Ma veniamo al merito. La commissione economia consiglia dunque di rivedere la tassa specifica sui liquidi contenenti nicotina, che fa appunto parte della nuova legge sul tabacco. Se non toglierla, almeno ridimensionarla. I commissari prospettano svantaggi competitivi per i rivenditori tedeschi rispetto a quelli europei, specialmente nei casi dei Paesi in cui l’ecig non è tassata affatto. Prezzi più convenienti spingeranno i vaper tedeschi a rivolgersi al mercato estero, sia attraverso il commercio online (che peraltro proprio grazie alla pandemia ha conosciuto un aumento esponenziale), che attraverso il turismo trasfrontaliero. La posizione geografica della Germania, nel cuore dell’Europa, la espone a ben nove confini transfrontalieri (Austria, Belgio, Danimarca, Francia, Lussemburgo, Paesi Bassi, Polonia, Repubblica Ceca, Svizzera): per la concorrenza sui liquidi sono soprattutto Francia, Lussemburgo e Polonia le frontiere sensibili (per Polonia e Lussemburgo vale anche per le sigarette).
La commissione non manca anche di tirare un orecchio agli esperti del ministero delle Finanze: nella definizione dell’entità della tassa, il confronto della quantità di liquido consumato nello stesso periodo con una classica sigaretta di tabacco “non regge a un confronto oggettivo”. Insomma, detta in parole semplici, è come aver confrontato mele con pere. Meglio sarebbe stato attendere una regolamentazione fiscale a livello europeo, come da tempo chiedono alcune forze politiche (i Verdi ad esempio), invece di fissare autonomamente una tassa peraltro drastica: l’aliquota fiscale scelta “porta oggettivamente a distorsioni sul mercato”, che pure lo stesso ministero di Scholz dichiara di non volere. Un’incongruenza.
Nel mirino anche le modalità di applicazione, cioè l’introduzione del contrassegno di Stato sui flaconi dei liquidi. A detta dei commissari del Bundesrat un ulteriore aggravio, non solo burocratico, perché significherebbe prefinanziare l’imposta: devono essere ordinate, pagate e riscosse prima che le merci siano vendute, addirittura ancor prima che arrivino sugli scaffali dei rivenditori. Meglio sarebbe che la tassa venga riscossa nel momento in cui il prodotto è in vendita. Infine un riferimento alla situazione complessiva del settore del vaping, industria giovane e quindi ancora fragile, nonostante la crescita degli ultimi anni. Durante la pandemia, la maggior parte dei negozi ha dovuto chiudere, seguendo le regole restrittive dei lockdown che non hanno previsto (salvo che in qualche eccezione regionale) un’esenzione per tale settore, come invece accaduto per il tabacco. Di fronte alla possibilità per le multinazionali del tabacco di muoversi su più gambe, i rivenditori di sigarette elettroniche possono contare solo sui prodotti del vaping: aver chiuso la loro attività ha comportato un enorme perdita di profitti che non è stata possibile recuperare su altri versanti.

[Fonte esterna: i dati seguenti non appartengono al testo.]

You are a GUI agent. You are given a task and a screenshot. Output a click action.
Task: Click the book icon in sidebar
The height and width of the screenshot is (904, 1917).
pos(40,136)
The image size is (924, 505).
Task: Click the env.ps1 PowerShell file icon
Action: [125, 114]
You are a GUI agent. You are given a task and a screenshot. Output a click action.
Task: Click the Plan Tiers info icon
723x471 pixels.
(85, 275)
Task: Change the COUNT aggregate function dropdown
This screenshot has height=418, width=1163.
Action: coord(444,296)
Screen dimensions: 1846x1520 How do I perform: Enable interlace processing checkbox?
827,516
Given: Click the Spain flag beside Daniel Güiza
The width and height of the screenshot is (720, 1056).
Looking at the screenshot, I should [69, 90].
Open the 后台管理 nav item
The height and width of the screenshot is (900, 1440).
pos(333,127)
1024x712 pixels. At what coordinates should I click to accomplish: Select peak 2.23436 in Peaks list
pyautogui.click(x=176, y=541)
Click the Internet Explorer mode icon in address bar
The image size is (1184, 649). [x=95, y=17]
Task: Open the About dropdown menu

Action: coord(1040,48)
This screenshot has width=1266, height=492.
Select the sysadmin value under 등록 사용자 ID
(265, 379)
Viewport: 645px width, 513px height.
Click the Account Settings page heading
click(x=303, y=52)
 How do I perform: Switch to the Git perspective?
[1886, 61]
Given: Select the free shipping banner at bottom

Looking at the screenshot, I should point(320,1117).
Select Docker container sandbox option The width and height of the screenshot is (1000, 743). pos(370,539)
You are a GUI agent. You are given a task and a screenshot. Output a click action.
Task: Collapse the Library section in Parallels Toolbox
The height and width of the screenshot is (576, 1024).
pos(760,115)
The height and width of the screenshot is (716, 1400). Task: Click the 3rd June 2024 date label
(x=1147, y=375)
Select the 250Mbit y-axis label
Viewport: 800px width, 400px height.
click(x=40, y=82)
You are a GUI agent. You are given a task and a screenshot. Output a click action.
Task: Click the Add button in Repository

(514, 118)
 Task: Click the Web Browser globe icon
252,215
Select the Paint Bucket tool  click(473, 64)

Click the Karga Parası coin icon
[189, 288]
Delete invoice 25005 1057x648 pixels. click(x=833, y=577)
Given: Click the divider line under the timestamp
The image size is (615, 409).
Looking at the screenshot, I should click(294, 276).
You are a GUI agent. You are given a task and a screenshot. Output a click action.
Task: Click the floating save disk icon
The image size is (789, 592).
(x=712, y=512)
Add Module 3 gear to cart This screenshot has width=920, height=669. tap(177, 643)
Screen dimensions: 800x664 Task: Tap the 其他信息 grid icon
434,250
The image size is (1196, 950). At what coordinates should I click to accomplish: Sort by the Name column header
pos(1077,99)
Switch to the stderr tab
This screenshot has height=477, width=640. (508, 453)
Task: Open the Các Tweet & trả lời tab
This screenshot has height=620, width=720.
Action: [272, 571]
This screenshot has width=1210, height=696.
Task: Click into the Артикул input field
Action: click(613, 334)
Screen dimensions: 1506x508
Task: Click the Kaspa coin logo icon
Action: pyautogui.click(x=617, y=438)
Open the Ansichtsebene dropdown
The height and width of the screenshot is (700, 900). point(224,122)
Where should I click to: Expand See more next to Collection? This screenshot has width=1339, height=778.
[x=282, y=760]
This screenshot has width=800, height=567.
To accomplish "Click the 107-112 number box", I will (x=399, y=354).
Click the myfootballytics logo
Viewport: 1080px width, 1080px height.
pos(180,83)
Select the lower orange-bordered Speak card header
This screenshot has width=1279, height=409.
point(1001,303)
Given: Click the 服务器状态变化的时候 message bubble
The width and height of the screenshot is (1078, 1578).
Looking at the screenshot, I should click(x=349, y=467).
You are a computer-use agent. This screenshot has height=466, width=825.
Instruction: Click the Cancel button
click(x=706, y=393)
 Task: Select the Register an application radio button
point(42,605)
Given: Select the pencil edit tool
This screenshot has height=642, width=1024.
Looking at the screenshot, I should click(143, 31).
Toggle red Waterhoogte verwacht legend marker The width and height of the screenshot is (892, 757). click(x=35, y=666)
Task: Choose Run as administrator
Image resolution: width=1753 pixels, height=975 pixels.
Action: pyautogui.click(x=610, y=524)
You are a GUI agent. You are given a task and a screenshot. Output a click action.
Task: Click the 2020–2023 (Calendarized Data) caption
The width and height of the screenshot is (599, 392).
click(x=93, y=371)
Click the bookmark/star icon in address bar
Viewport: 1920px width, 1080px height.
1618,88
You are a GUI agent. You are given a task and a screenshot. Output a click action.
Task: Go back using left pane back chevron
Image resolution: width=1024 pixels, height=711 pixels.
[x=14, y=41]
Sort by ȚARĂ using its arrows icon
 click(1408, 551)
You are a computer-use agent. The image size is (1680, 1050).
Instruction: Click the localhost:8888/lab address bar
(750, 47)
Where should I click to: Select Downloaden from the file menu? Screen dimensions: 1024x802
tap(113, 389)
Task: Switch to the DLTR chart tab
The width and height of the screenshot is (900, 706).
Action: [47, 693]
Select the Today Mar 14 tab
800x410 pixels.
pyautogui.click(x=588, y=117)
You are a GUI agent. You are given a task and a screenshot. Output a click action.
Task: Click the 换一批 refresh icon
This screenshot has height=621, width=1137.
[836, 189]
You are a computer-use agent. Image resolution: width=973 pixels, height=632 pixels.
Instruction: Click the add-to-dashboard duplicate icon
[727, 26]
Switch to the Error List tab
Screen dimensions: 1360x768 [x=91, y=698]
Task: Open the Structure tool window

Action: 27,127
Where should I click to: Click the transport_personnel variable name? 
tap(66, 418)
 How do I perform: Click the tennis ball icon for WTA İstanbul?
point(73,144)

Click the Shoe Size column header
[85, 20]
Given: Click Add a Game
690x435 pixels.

Meglio sarebbe dunque rimodulare la tassa prevista, per evitare che la necessità di far cassa da parte dello Stato (pur comprensibile in conseguenza delle enormi spese erogate negli aiuto per la pandemia) ricada sulle spalle di un settore ancora gracile. È dunque sui consigli della commissione economia del Bundesrat che poggiano le flebili speranze di una revisione della legge ormai alle soglie dell’approvazione definitiva. Dalle altre due commissioni impegnate, nessuna obiezione. Se da quella delle Finanze non c’era molto da attendersi, l’assenso di quella sanitaria potrà riaprire il dibattito scientifico sui ritardi innanzitutto culturali della Germania sulle politiche di riduzione del danno.